I don’t know, the process is driving me crazy!

YARNLADY's avatar

I used to design and create fantasy costumes. I won a prize for one of my designs. I also won a ribbon in a county fair for one of my needle point designs and a quilt.

Hawaii_Jake's avatar

I’ve written a series of award winning poems.

I act on a regular basis. I really love it, so I’ve brought too many characters to the stage to narrow it down to just one. I’m really proud of my King Claudius in Hamlet, Dracula in The Passion of Dracula, the Emperor in Amadeus, and the ghost of John Barrymore in I Hate Hamlet.

Ladymia69's avatar

I have kept visual and written journals since I was 13. It makes me feel like there will be something there when I am gone. I told Mike (my husband) to publish them when I die, if he survives me.

wundayatta's avatar

Wow! Kudos to you all! I am completely awed by what you all have accomplished.

Bellatrix's avatar

Ladymia, you are so organised. I always intend to write in my journal but don’t. What a fabulous record of your life you have.

Ladymia69's avatar

@Mz_Lizzy Of course it has been on and off, I have not been consistent all the time…and it has been a scramble to keep up with saving all the notebooks/books i have written in…but it is so worth it to see where I have come from! It’s the story of a life! I highly recommend starting it at any point in your life! If you need inspiration, pick up Natalie Goldberg’s book “Writing Down the Bones”. It is a great resource for me.

everephebe's avatar

I’m proud of nothing I’ve done creatively. So, frankly I am little jealous of you folks (and proud of course). :D

I act, bake, collage, cook, dance, design, draw, paint, photograph, sculpt, sew, silversmith, sing, spray-paint, and write. I’m very creative, sometimes I even show talent, but I have yet to do anything I’m actually proud of. For me this question is rather sadistic, but as a masochistic type, I had to answer. I’ve come up with many creative solutions, surprised myself on occasion, and done things I didn’t think I had in me. Not one thing to look back on and be proud of.

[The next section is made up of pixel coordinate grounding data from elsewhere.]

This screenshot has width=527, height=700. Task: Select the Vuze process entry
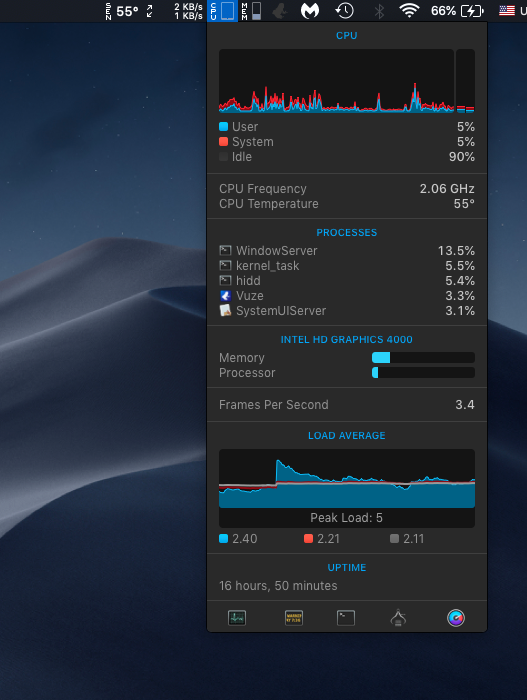[x=347, y=296]
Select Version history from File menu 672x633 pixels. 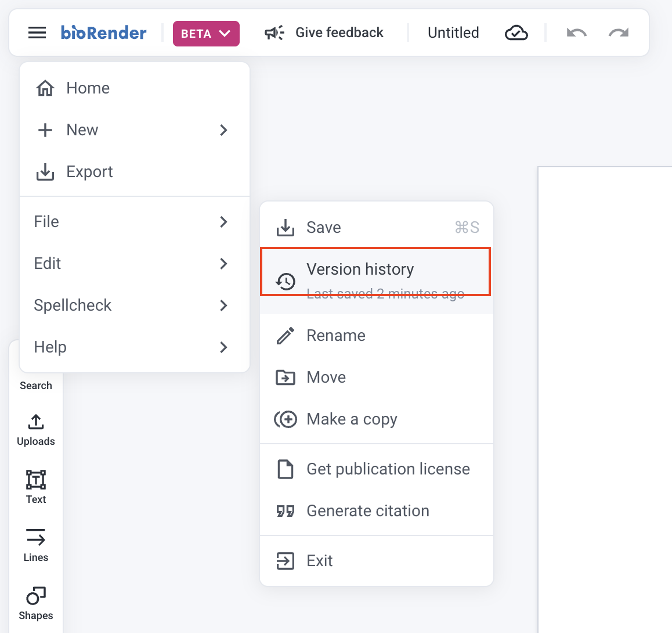pyautogui.click(x=376, y=272)
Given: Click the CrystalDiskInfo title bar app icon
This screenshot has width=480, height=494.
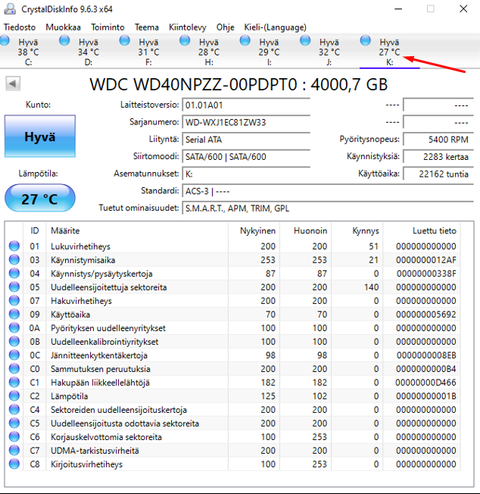Looking at the screenshot, I should [x=10, y=9].
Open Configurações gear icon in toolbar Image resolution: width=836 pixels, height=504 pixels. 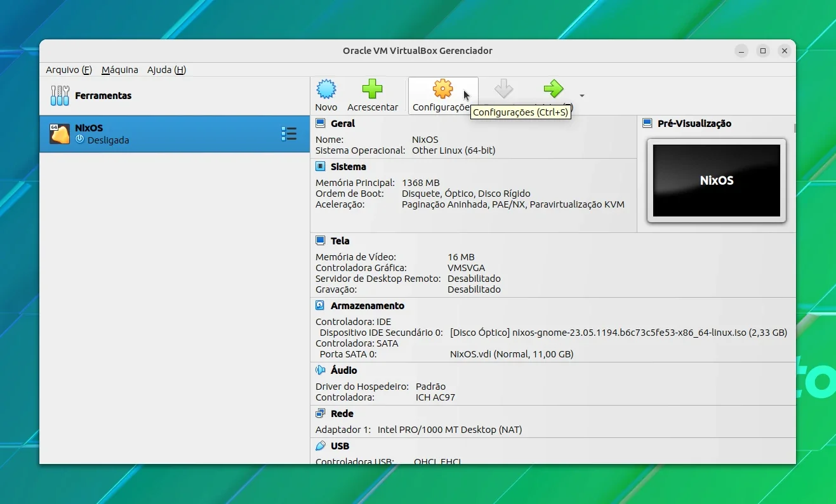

One day there will be many projects to look back on with pride, hopefully. It’s all a work in progress.

Bellatrix's avatar

I should grab one of the many books I have bought to act as journals and put one on my desk at work. I will check out the book too Ladymia. Thank you.

Ladymia69's avatar

@everephebe I soirt of know how you feel. When I read this question, I thought about it, and I didn’t really feel that proud about any of my creative accomplishments.

Bellatrix's avatar

Goodness everephebe, perhas you are being too critical of your work? You sound incredibly creative.

everephebe's avatar

@Mz_Lizzy Thank you for saying so… And you’re correct, I am quite critical of myself. I’ve destroyed the majority of my work because it wasn’t worth saving in my mind. Whenever I feel really great about one piece, it’s very short lived, and then I critic it to death. But I think it comes down to having not done enough yet. Good art takes time. Artistically I’m impatient or perhaps over-passionate, I work very quickly.

wundayatta's avatar

@everephebe Yeah, it’s a sadistic question, and I even wrote it. I was hoping to see what other people were proud of in order to see if there was anything I was overlooking that I could be proud of. Unfortunately, even though I do a lot of stuff, none of it is distinguished in any way. The only thing I can say is that I do a lot of things well. But I don’t do anything very well, nothing that the general public might think worthy of their attention.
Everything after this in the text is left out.